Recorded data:
═══
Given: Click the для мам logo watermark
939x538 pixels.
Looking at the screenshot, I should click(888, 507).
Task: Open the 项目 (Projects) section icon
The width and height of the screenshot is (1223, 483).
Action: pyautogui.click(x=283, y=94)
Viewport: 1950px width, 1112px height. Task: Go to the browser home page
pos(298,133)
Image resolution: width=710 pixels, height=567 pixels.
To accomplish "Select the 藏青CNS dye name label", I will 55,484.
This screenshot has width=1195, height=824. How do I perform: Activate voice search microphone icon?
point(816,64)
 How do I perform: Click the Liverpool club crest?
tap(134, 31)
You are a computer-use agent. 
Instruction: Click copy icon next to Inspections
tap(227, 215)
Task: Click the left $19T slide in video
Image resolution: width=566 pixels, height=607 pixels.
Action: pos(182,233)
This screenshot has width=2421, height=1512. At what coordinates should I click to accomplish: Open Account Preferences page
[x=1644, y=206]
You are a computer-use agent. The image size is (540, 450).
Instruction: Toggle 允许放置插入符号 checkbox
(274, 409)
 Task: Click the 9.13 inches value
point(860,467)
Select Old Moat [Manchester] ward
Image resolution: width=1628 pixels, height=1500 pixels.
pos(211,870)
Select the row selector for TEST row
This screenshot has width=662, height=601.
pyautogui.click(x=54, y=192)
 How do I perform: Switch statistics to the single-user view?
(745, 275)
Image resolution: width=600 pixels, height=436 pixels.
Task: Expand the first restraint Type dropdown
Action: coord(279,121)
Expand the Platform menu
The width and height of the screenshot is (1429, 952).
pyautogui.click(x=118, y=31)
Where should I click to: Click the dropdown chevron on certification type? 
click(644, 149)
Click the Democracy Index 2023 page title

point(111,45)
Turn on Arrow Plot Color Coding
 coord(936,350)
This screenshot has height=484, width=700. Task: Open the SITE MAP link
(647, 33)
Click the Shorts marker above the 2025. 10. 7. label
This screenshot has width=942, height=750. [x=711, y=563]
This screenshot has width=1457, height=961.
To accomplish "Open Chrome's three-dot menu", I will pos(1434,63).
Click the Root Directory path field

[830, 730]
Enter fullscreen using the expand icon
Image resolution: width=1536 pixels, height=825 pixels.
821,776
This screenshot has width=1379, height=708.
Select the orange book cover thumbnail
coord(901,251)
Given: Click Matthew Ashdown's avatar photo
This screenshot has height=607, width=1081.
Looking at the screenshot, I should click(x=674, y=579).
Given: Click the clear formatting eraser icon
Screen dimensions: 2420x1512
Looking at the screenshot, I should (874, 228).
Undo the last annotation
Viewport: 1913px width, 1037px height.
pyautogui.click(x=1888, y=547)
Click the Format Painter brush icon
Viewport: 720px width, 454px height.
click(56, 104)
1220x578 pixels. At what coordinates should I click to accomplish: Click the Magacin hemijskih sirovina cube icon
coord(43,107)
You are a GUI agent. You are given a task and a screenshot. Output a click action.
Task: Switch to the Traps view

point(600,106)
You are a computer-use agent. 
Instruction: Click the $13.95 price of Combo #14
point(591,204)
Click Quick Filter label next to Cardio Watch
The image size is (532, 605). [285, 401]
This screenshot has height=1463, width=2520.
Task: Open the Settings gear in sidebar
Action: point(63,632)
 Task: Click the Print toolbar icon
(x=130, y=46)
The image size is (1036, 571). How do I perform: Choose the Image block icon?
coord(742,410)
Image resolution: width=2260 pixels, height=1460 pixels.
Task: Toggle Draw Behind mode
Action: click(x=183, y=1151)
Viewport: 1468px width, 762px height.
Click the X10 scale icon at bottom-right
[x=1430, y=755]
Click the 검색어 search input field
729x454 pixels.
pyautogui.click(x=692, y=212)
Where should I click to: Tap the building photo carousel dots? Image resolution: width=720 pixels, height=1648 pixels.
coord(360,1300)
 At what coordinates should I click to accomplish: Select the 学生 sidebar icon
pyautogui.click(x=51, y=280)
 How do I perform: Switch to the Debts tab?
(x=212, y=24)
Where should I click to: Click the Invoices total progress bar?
═══
## Do this
Extract every line of the entries above and reproduce each one unchanged.

## Result of the exercise
Given: Click the для мам logo watermark
939x538 pixels.
Looking at the screenshot, I should click(888, 507).
Task: Open the 项目 (Projects) section icon
The width and height of the screenshot is (1223, 483).
Action: pyautogui.click(x=283, y=94)
Viewport: 1950px width, 1112px height. Task: Go to the browser home page
pos(298,133)
Image resolution: width=710 pixels, height=567 pixels.
To accomplish "Select the 藏青CNS dye name label", I will 55,484.
This screenshot has width=1195, height=824. How do I perform: Activate voice search microphone icon?
point(816,64)
 How do I perform: Click the Liverpool club crest?
tap(134, 31)
You are a computer-use agent. 
Instruction: Click copy icon next to Inspections
tap(227, 215)
Task: Click the left $19T slide in video
Image resolution: width=566 pixels, height=607 pixels.
Action: pos(182,233)
This screenshot has width=2421, height=1512. At what coordinates should I click to accomplish: Open Account Preferences page
[x=1644, y=206]
You are a computer-use agent. The image size is (540, 450).
Instruction: Toggle 允许放置插入符号 checkbox
(274, 409)
 Task: Click the 9.13 inches value
point(860,467)
Select Old Moat [Manchester] ward
Image resolution: width=1628 pixels, height=1500 pixels.
pos(211,870)
Select the row selector for TEST row
This screenshot has width=662, height=601.
pyautogui.click(x=54, y=192)
 How do I perform: Switch statistics to the single-user view?
(745, 275)
Image resolution: width=600 pixels, height=436 pixels.
Task: Expand the first restraint Type dropdown
Action: coord(279,121)
Expand the Platform menu
The width and height of the screenshot is (1429, 952).
pyautogui.click(x=118, y=31)
Where should I click to: Click the dropdown chevron on certification type? 
click(644, 149)
Click the Democracy Index 2023 page title

point(111,45)
Turn on Arrow Plot Color Coding
 coord(936,350)
This screenshot has height=484, width=700. Task: Open the SITE MAP link
(647, 33)
Click the Shorts marker above the 2025. 10. 7. label
This screenshot has width=942, height=750. [x=711, y=563]
This screenshot has width=1457, height=961.
To accomplish "Open Chrome's three-dot menu", I will pos(1434,63).
Click the Root Directory path field

[830, 730]
Enter fullscreen using the expand icon
Image resolution: width=1536 pixels, height=825 pixels.
821,776
This screenshot has width=1379, height=708.
Select the orange book cover thumbnail
coord(901,251)
Given: Click Matthew Ashdown's avatar photo
This screenshot has height=607, width=1081.
Looking at the screenshot, I should click(x=674, y=579).
Given: Click the clear formatting eraser icon
Screen dimensions: 2420x1512
Looking at the screenshot, I should (874, 228).
Undo the last annotation
Viewport: 1913px width, 1037px height.
pyautogui.click(x=1888, y=547)
Click the Format Painter brush icon
Viewport: 720px width, 454px height.
click(56, 104)
1220x578 pixels. At what coordinates should I click to accomplish: Click the Magacin hemijskih sirovina cube icon
coord(43,107)
You are a GUI agent. You are given a task and a screenshot. Output a click action.
Task: Switch to the Traps view

point(600,106)
You are a computer-use agent. 
Instruction: Click the $13.95 price of Combo #14
point(591,204)
Click Quick Filter label next to Cardio Watch
The image size is (532, 605). [285, 401]
This screenshot has height=1463, width=2520.
Task: Open the Settings gear in sidebar
Action: point(63,632)
 Task: Click the Print toolbar icon
(x=130, y=46)
The image size is (1036, 571). How do I perform: Choose the Image block icon?
coord(742,410)
Image resolution: width=2260 pixels, height=1460 pixels.
Task: Toggle Draw Behind mode
Action: click(x=183, y=1151)
Viewport: 1468px width, 762px height.
Click the X10 scale icon at bottom-right
[x=1430, y=755]
Click the 검색어 search input field
729x454 pixels.
pyautogui.click(x=692, y=212)
Where should I click to: Tap the building photo carousel dots? Image resolution: width=720 pixels, height=1648 pixels.
coord(360,1300)
 At what coordinates should I click to accomplish: Select the 学生 sidebar icon
pyautogui.click(x=51, y=280)
 How do I perform: Switch to the Debts tab?
(x=212, y=24)
Where should I click to: Click the Invoices total progress bar?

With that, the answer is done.